Friday, 27 March 2015
The Court of Justice of the European Union (CJEU) has published the full version of its 2014 Annual Report, which allows for an update of the statistics available two years ago (here). The 2014 report offers interesting data about the continued relevance of public procurement in the overall activities of the Court, as well as the evolution of the backlog in the docket, which seems to be needing attention at the highest level. I provide the new data first, both for the CJEU and the GC, and then update the time series I first prepared in 2012.
CJEU 2014 data
In 2014, the CJEU opened 21 new cases on public procurement (3.42% of all new cases), of which 20 were references for a preliminary ruling and the other case was an appeal. It adopted 13 decisions in public procurement cases (11 Judgments and 2 Orders) during the same period (which represent 2.08% of all cases closed). This clearly indicates that the CJEU has accumulated a (further) backlog of around 50% of the 2014 new procurement cases.
A cursory search on CURIA's case finder shows 9 pending procurement cases (below), which would track the 2014 mismatch (although two of them are 2015 cases)--but only assuming there was no backlog of procurement cases at the beginning of that year, which I do not think is correct (see below for some conjectures). In any case, more transparency on the backlog of cases would be desirable.
GC 2014 data
In 2014, the GC opened 17 new cases on public procurement, and it issued 18 decisions (16 Judgments and 2 Orders). The GC is managing to keep the number of pending cases stable at around 35. The fact that the GC publishes explicit statistics on pending cases by subject matter makes things easier.

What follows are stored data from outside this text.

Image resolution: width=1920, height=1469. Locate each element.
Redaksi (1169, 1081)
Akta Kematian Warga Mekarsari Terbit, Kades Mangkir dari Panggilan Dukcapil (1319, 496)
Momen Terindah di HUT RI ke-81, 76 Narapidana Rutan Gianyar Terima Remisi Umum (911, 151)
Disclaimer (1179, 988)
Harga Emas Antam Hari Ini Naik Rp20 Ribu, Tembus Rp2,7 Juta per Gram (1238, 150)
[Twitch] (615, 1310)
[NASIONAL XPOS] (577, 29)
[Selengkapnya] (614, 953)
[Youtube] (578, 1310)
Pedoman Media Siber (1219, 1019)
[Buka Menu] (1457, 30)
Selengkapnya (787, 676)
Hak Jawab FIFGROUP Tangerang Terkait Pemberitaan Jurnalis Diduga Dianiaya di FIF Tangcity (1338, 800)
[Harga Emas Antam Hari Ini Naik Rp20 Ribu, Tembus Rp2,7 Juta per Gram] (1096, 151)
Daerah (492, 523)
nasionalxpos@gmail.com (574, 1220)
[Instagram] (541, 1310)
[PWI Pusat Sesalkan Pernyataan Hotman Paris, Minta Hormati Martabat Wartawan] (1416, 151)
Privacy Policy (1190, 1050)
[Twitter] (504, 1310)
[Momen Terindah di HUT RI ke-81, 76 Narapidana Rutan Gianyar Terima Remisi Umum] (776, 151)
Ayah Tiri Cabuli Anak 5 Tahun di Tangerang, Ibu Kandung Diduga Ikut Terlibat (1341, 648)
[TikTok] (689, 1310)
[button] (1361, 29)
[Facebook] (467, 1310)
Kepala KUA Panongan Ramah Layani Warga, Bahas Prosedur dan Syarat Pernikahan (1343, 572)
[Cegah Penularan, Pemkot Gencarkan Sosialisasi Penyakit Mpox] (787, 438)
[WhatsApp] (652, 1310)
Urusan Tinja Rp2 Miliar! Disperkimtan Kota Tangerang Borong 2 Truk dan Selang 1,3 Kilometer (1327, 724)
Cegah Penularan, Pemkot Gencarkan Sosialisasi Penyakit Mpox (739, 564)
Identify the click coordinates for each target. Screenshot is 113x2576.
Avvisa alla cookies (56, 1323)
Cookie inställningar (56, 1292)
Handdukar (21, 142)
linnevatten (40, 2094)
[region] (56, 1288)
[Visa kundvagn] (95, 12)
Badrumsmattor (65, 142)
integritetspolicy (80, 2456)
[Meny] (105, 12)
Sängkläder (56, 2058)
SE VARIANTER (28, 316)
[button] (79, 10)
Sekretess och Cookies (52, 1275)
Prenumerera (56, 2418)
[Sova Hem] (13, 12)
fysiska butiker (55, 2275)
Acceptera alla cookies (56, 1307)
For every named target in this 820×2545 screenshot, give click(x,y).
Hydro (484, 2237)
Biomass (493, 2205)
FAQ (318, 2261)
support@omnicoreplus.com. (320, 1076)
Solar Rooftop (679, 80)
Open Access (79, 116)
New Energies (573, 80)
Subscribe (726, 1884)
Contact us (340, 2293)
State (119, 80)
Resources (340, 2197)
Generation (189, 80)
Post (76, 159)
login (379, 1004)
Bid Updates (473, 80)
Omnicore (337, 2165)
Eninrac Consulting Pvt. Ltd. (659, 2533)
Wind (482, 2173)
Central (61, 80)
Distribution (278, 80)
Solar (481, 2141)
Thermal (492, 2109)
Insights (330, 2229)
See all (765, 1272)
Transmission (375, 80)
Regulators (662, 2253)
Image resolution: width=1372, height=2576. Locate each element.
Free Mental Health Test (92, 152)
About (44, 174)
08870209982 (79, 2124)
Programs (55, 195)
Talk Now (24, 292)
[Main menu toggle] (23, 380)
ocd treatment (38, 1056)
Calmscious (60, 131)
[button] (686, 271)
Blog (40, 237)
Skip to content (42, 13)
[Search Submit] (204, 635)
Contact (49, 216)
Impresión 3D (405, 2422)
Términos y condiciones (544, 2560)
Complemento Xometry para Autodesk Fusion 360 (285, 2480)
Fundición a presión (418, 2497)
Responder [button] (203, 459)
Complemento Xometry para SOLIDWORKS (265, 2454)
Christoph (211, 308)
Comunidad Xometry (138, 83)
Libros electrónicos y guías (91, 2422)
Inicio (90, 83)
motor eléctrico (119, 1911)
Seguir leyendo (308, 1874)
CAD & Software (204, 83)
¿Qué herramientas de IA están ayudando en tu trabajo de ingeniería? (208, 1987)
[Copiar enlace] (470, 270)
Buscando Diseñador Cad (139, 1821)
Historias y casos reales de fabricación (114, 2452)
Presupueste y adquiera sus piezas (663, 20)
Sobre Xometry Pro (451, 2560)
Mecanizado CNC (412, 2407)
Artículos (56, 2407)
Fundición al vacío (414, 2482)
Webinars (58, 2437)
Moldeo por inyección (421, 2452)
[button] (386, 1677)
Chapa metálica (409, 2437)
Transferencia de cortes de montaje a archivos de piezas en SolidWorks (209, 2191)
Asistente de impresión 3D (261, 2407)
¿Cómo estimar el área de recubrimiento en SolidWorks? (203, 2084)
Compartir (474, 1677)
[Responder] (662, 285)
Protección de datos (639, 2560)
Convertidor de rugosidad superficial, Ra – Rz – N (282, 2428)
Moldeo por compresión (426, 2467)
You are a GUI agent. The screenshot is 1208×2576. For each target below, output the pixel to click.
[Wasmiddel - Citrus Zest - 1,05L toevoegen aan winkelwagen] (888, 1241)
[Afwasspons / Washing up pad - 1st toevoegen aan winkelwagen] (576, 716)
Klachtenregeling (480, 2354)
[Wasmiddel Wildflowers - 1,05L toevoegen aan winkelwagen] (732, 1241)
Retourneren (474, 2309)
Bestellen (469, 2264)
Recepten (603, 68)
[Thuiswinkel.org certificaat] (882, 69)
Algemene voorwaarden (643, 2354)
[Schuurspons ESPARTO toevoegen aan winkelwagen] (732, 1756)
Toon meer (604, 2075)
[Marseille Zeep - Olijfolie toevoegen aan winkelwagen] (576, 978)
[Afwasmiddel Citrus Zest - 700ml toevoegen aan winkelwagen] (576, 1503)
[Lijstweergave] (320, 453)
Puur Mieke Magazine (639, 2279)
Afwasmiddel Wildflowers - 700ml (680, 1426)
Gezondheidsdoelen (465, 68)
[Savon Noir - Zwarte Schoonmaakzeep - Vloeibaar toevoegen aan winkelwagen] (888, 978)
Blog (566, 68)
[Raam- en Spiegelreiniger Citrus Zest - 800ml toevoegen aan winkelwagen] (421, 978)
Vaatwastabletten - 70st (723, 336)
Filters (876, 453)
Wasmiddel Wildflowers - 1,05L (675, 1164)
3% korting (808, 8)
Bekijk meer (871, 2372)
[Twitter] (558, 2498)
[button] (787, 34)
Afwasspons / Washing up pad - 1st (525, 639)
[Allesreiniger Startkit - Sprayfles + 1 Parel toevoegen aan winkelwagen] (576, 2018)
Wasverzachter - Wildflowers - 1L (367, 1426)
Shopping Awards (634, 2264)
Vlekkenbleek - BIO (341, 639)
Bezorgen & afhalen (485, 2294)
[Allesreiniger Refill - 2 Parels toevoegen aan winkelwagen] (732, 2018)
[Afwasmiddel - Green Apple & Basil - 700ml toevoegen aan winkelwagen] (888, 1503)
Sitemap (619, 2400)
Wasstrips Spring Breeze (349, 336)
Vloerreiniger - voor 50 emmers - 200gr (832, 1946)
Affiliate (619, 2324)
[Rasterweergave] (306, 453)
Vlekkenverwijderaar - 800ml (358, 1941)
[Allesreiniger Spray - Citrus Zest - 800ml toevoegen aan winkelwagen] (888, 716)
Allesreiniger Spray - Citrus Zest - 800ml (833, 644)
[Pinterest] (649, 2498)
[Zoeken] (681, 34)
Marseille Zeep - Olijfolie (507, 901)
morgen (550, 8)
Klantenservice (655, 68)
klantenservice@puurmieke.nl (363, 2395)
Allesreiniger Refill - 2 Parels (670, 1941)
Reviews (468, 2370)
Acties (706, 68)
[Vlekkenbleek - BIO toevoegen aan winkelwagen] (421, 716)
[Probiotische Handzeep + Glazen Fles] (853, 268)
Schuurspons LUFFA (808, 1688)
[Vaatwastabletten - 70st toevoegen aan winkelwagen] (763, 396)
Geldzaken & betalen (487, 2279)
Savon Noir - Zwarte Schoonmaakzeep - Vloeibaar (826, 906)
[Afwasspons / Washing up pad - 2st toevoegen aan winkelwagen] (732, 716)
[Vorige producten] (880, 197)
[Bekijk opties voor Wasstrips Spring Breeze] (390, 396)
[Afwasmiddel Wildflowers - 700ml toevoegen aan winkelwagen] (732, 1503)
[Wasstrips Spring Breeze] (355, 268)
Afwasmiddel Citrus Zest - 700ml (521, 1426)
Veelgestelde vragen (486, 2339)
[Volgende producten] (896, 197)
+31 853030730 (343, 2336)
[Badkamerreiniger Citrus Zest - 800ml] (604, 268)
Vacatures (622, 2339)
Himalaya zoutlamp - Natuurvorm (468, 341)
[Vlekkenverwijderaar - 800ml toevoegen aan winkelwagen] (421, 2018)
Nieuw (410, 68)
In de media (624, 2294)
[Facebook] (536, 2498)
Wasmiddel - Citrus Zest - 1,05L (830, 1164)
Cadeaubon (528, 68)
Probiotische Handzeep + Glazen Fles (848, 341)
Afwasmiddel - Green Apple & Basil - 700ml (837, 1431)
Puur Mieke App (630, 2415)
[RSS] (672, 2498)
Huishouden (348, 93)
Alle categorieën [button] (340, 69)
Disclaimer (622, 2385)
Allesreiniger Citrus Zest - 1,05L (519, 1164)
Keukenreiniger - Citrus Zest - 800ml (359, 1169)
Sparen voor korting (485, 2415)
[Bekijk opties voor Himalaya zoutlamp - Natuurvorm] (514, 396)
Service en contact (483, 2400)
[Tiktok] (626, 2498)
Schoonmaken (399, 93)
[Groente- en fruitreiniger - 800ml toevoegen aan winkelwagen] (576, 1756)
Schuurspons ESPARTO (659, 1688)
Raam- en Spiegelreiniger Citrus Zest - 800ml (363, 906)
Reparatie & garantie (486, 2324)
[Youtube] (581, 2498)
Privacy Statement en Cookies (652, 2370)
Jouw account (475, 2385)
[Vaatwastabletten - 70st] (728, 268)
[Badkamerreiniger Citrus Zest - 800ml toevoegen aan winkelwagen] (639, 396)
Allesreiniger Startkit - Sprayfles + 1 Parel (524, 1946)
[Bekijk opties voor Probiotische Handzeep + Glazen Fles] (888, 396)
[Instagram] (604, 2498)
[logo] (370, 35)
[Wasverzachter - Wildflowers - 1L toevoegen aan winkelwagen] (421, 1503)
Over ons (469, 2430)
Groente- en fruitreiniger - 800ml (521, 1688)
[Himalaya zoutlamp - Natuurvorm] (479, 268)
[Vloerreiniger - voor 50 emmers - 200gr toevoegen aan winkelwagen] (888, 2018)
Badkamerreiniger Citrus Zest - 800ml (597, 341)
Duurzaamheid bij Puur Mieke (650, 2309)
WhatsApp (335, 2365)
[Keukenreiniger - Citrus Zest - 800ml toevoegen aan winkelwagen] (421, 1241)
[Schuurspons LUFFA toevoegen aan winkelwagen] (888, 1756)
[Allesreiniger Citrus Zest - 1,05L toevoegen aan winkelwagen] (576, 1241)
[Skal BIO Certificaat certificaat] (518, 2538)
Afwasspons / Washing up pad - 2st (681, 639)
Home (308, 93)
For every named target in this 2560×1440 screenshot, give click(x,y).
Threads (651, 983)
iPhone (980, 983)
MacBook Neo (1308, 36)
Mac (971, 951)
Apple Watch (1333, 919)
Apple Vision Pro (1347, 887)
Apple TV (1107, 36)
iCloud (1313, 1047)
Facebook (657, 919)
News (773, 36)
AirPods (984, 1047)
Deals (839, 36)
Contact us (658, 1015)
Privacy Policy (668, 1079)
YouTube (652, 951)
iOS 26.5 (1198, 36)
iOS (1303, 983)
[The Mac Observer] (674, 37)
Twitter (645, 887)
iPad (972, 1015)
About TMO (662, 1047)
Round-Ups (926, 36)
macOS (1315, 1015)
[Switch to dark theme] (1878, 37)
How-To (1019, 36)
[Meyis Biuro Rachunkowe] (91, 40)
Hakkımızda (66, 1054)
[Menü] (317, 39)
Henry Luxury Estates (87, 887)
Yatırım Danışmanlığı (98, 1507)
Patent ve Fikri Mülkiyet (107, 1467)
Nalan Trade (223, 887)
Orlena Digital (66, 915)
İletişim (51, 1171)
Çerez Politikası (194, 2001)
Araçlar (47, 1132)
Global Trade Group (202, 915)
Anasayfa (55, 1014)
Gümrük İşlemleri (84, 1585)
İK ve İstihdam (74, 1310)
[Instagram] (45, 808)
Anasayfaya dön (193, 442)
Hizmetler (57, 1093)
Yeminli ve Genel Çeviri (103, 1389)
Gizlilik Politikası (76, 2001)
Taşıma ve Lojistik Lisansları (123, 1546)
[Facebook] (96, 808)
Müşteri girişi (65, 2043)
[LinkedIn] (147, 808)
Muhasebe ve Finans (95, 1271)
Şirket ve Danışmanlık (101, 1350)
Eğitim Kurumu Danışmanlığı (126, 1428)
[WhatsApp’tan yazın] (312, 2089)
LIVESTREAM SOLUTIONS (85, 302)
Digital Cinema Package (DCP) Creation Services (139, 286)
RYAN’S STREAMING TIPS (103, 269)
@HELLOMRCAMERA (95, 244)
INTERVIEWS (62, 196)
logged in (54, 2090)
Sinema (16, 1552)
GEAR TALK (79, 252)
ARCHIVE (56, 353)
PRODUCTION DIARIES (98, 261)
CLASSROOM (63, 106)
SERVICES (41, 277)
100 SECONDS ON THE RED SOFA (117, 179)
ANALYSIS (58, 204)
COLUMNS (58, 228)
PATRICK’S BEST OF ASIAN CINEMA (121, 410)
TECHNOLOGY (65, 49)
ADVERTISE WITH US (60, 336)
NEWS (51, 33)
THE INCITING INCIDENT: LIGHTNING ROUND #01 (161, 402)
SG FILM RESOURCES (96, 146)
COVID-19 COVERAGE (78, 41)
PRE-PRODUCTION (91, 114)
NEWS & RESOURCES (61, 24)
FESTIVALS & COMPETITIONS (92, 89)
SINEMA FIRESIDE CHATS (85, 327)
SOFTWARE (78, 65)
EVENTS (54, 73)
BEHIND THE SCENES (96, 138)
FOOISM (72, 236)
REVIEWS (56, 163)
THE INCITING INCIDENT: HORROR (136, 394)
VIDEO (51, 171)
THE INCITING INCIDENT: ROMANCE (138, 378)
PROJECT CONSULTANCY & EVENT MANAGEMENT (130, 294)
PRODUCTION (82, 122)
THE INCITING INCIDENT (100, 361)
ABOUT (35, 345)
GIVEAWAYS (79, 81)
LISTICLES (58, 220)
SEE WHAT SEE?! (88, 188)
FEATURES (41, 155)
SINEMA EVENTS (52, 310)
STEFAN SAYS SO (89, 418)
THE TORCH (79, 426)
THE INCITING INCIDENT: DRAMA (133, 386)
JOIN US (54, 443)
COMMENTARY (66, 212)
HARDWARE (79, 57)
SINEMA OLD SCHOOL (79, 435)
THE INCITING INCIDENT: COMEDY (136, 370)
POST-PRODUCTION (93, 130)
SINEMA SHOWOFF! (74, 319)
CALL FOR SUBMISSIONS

The following is an update of the time series I prepared in 2012. Just like then, please note that unfortunately, prior to 2010, the data for the CJEU does not include a separate category for public procurement cases (they were likely to be classified under approximation of laws, or under the relevant fundamental freedom). Therefore, the actual numbers may be higher than the available statistics show but, in my view, the general trends remain clear: backlog is increasing and now reaches about 75 cases. As I mentioned above, more transparency (or a correction of incorrect classification of cases, if there is any) would be much desirable.